Potongan Teks =>
········

Bela Sekolah atau Indonesia? Mari Pahami Konteksnya (Dilema U-16, DBL Camp 2011, 24-28 Juli 2011)

Salah satu komentar di dalam bolg ini mengelitik gw untuk menyinggung mengenai kasus pemain pelajar yang lebih memilih bermain di DBL daripada ikut bergabung di skuad Indonesia dalam kejuaraan SEABA U-16 di Malaysia. Saat itu, gw lalu bertanya kiri-kanan, “memangnya ada kasus apa?”

Semua terjawab setelah gw membaca artikel mas Eko Widodo di Bola Edisi 2.224, 18-20 Juli 2011, “Persiapan SEABA U-16, Mayoritas Cinta Timnas”

Tulisan ini adalah pendapat pribadi gw yang berusaha atau sekadar menunjukan perspektif alternatif dalam kasus tersebut. Bukan mendebat. Sekali lagi, sebuah perspektif yang berbeda saja :D

Bela Sekolah atau Bela Indonesia? Mari Pahami Konteksnya :D

Jika saya adalah seorang pebasket yang diminta memilih untuk berlaga mewakili sekolah atau mewakili negara, Indonesia, tentu saja saya akan memilih mewakili negara. Sebagai seorang warga negara yang ingin dan wajib berbakti, berjuang mewakili Indonesia adalah pengabdian yang tak ternilai. Apalagi usia saya masih sangat muda. Lagian, itu pilihan yang terlalu sederhana. Semua orang pasti pilih bela negara lah daripada bela sekolah. Kita semua berpikir jernih kan? :)

········

Tugas Anda =>
(a) Jawablah pertanyaan berikut berdasarkan potongan teks.
(i) Di negara mana kejuaraan SEABA U-16 berlangsung?
(ii) Artikel siapa yang dibaca penulis, dan di edisi Bola nomor berapa artikel itu dimuat?
(iii) Jika harus memilih, penulis akan berlaga mewakili sekolah atau negara?
(b) Terjemahkan kalimat dari potongan teks ini ke dalam bahasa Inggris: "Sebagai seorang warga negara yang ingin dan wajib berbakti, berjuang mewakili Indonesia adalah pengabdian yang tak ternilai."
(c) Menurut potongan teks, mengapa penulis akan memilih mewakili negara daripada sekolah? Jelaskan dalam satu sampai tiga kalimat.

········

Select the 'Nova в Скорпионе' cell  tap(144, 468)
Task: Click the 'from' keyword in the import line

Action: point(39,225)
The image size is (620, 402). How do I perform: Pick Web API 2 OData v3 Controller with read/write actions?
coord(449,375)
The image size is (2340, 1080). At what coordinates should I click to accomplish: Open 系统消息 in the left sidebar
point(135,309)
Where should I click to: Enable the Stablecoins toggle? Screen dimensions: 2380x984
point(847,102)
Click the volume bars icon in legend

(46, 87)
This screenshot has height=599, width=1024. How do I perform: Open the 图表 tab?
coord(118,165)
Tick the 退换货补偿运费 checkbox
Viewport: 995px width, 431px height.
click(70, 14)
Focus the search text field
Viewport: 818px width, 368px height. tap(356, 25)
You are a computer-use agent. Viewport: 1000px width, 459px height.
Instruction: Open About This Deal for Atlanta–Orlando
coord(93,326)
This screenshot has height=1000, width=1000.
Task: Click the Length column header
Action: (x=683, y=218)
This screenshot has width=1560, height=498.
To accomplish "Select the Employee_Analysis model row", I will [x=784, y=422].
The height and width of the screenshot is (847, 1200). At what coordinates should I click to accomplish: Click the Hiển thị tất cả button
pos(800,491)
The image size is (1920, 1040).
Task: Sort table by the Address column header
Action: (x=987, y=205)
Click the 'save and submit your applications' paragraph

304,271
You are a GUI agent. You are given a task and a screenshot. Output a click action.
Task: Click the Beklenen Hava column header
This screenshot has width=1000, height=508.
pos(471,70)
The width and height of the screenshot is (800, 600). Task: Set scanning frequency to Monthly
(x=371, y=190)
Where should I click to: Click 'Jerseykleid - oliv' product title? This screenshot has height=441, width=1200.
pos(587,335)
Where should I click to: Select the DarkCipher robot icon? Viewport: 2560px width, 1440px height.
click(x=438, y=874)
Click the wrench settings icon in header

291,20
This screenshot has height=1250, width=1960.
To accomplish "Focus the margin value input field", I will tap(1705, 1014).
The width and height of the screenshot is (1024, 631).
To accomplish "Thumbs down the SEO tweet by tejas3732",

········

Jawaban Per Tugas =>
(a)
(i) Malaysia.
(ii) Artikel mas Eko Widodo, dimuat di Bola Edisi 2.224.
(iii) Mewakili negara, yaitu Indonesia.

(b) As a citizen who wishes to serve and is obliged to do so, fighting to represent Indonesia is an invaluable act of service.

(c) Sebagai warga negara yang ingin dan wajib berbakti, penulis menganggap berjuang mewakili Indonesia sebagai pengabdian yang tak ternilai. Apalagi usianya masih sangat muda.